BEGIN

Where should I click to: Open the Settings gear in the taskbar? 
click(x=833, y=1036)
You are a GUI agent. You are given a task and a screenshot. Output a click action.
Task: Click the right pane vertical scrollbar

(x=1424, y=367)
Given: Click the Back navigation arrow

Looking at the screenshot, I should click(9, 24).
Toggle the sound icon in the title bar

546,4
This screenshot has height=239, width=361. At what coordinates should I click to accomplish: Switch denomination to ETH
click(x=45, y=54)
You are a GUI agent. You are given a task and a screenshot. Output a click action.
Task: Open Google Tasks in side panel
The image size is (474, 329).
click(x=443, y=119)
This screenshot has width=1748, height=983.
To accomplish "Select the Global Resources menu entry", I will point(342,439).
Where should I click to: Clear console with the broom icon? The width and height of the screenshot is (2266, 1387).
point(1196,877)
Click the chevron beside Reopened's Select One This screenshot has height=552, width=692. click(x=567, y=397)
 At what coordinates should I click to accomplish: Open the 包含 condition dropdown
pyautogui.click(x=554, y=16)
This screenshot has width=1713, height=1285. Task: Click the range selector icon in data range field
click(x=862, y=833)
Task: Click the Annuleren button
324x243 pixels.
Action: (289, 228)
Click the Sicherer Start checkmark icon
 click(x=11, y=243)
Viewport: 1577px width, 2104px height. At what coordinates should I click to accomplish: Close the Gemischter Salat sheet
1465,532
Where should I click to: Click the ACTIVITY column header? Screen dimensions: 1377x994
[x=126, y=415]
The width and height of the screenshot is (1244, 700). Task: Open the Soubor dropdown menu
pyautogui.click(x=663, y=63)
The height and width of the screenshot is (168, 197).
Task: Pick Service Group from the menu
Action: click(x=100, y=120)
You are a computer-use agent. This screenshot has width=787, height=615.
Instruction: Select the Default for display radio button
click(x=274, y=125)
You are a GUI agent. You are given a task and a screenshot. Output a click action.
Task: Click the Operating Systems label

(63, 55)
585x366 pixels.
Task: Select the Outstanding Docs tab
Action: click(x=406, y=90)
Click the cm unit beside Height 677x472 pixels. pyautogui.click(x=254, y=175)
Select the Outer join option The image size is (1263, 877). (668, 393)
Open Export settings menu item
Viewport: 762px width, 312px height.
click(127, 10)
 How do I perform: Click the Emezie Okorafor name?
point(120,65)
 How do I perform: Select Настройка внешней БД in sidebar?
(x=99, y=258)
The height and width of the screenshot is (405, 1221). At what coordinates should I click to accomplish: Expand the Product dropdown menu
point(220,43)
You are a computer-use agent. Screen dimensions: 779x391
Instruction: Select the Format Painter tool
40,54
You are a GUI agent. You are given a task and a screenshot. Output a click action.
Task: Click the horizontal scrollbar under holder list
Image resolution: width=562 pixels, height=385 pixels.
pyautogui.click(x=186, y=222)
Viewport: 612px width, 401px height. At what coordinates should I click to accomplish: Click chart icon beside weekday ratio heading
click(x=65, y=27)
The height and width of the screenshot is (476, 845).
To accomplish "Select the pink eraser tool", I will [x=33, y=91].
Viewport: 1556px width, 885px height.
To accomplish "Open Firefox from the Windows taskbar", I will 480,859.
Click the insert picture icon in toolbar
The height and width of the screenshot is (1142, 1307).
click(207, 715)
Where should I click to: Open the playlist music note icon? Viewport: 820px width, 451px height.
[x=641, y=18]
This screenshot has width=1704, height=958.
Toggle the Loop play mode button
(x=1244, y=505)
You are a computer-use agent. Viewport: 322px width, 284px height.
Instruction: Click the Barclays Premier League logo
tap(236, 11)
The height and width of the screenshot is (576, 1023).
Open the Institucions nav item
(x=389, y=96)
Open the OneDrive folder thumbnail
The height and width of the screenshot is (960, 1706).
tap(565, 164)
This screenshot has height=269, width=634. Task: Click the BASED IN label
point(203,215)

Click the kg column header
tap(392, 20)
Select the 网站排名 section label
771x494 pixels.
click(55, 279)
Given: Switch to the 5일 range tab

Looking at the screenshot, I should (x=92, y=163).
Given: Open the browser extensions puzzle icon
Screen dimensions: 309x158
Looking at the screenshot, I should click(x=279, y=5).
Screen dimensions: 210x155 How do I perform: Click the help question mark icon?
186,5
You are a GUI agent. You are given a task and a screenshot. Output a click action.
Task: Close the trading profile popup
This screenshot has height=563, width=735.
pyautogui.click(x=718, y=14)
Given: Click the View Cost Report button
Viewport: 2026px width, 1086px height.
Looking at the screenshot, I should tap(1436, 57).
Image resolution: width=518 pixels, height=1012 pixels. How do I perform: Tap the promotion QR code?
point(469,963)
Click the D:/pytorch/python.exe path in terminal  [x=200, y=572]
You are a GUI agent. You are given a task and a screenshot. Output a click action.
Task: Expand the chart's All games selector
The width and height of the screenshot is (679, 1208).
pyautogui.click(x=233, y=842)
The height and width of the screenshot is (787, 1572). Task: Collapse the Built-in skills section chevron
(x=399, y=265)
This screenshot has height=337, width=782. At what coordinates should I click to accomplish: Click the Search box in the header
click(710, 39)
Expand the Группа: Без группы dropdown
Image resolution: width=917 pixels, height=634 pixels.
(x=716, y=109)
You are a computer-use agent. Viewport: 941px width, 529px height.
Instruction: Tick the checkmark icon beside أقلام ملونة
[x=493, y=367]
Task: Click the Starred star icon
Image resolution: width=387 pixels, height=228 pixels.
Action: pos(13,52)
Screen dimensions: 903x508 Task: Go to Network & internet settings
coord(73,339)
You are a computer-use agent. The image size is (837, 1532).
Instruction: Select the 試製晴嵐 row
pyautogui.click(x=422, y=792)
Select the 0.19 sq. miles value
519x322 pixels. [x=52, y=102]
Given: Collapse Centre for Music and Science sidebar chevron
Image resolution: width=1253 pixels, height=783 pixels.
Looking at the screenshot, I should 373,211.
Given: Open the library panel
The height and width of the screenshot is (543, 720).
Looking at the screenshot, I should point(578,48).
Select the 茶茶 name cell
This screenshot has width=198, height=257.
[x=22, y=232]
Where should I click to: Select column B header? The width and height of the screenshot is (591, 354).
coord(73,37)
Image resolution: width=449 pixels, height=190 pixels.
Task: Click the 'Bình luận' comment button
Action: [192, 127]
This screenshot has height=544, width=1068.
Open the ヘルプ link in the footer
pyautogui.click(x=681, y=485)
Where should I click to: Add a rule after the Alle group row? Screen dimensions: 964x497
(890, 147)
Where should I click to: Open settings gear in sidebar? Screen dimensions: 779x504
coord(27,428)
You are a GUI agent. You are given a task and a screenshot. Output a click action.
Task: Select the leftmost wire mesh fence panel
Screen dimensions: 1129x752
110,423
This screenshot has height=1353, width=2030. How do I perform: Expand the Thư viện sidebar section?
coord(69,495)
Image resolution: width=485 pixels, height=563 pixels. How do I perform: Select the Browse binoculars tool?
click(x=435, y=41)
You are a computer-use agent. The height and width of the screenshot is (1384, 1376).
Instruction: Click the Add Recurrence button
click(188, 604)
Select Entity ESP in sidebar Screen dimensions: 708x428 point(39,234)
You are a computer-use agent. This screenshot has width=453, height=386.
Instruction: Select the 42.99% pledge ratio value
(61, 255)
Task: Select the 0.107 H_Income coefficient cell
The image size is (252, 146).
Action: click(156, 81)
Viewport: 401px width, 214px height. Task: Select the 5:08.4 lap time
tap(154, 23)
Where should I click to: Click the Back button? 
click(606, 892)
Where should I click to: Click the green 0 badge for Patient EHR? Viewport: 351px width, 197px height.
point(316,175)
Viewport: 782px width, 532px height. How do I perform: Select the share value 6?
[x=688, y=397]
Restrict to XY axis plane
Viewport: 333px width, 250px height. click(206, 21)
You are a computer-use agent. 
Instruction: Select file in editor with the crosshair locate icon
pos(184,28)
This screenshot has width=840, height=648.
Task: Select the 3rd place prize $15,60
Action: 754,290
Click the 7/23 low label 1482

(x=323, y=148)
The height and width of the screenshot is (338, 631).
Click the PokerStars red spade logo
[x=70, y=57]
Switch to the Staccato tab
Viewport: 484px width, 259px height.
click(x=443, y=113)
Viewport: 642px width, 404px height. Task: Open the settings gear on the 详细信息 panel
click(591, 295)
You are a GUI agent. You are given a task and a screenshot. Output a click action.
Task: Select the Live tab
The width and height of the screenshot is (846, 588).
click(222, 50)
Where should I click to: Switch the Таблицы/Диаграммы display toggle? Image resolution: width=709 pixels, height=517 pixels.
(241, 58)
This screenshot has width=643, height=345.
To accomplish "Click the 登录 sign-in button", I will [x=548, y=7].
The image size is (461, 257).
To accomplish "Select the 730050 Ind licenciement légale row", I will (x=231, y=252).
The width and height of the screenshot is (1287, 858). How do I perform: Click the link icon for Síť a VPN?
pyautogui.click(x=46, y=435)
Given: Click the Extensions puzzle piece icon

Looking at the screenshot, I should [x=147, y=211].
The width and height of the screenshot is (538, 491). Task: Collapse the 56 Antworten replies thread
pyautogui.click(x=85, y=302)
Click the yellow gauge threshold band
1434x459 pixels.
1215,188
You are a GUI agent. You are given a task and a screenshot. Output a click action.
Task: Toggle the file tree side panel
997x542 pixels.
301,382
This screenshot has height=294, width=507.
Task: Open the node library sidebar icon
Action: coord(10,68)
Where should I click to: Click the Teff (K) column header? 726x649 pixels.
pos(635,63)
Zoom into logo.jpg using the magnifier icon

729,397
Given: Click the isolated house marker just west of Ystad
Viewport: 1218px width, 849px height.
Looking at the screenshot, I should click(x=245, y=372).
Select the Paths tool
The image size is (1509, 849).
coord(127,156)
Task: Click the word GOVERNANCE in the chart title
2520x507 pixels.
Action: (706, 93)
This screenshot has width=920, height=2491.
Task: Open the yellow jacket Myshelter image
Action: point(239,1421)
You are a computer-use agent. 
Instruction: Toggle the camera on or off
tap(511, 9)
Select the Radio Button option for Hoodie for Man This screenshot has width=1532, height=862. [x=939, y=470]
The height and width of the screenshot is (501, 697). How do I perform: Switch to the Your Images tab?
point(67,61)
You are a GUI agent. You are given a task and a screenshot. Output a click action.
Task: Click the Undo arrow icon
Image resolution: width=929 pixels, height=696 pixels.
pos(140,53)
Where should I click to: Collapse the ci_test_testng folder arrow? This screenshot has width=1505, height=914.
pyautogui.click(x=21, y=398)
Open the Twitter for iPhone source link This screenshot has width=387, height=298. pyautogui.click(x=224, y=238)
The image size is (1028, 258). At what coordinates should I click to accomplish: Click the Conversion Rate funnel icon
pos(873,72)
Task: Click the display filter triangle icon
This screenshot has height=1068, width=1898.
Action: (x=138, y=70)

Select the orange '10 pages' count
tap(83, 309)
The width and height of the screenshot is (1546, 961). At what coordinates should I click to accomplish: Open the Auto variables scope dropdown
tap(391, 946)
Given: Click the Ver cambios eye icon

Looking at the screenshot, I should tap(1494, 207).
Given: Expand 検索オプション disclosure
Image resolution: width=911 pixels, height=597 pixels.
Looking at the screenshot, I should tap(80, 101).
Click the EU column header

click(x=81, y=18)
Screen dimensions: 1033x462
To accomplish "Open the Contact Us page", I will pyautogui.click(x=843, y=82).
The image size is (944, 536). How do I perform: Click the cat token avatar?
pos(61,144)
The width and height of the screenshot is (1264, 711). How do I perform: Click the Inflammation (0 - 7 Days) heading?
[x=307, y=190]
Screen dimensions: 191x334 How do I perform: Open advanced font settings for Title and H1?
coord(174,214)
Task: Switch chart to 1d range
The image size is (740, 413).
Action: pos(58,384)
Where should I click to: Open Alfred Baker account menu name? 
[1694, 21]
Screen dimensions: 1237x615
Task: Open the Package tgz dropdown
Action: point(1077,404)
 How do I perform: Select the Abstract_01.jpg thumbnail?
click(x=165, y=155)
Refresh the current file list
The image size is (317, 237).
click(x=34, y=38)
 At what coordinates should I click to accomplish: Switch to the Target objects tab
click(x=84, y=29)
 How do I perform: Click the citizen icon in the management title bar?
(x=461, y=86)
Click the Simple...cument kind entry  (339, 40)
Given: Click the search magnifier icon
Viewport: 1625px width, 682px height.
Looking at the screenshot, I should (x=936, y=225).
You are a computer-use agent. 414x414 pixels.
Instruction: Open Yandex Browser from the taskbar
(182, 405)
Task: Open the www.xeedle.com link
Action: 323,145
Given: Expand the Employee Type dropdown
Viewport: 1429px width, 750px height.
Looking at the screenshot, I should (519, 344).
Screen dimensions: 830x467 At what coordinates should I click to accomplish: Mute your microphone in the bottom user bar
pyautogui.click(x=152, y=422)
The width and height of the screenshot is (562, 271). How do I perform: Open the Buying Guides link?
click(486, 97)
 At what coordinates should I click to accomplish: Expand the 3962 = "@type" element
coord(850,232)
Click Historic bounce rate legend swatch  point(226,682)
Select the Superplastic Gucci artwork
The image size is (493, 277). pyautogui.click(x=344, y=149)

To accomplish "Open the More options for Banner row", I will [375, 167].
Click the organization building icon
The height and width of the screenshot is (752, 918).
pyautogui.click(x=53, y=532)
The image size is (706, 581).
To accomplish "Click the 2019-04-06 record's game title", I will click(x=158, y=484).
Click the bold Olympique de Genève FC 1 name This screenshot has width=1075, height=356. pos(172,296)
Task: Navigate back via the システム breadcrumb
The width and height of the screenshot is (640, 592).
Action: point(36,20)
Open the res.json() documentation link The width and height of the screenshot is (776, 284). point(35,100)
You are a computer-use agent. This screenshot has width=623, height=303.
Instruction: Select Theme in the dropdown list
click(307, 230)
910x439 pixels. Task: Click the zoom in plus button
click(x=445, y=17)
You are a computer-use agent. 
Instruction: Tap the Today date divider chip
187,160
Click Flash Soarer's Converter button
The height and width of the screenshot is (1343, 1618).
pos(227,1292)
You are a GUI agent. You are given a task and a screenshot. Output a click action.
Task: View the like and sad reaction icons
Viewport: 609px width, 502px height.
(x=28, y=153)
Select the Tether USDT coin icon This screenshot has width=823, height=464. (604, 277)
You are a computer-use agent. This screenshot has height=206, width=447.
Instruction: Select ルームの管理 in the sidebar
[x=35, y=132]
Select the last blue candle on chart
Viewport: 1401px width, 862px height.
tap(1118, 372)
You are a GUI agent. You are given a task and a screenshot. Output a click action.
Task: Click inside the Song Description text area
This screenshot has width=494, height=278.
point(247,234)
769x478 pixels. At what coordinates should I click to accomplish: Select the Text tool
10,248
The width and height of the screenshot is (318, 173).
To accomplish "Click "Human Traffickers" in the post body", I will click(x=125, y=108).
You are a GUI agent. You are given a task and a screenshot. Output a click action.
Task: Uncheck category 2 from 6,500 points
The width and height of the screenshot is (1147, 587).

END

> **DO THIS**: Rewrite the records between the lines holding "Click the Sicherer Start checkmark icon" and "click(x=274, y=125)", inclusive, switching "Soubor" to "File" and leaving everything else as it is.

> **COMPLETED EXERCISE**:
Click the Sicherer Start checkmark icon
 click(x=11, y=243)
Viewport: 1577px width, 2104px height. At what coordinates should I click to accomplish: Close the Gemischter Salat sheet
1465,532
Where should I click to: Click the ACTIVITY column header? Screen dimensions: 1377x994
[x=126, y=415]
The width and height of the screenshot is (1244, 700). Task: Open the File dropdown menu
pyautogui.click(x=663, y=63)
The height and width of the screenshot is (168, 197).
Task: Pick Service Group from the menu
Action: click(x=100, y=120)
You are a computer-use agent. This screenshot has width=787, height=615.
Instruction: Select the Default for display radio button
click(x=274, y=125)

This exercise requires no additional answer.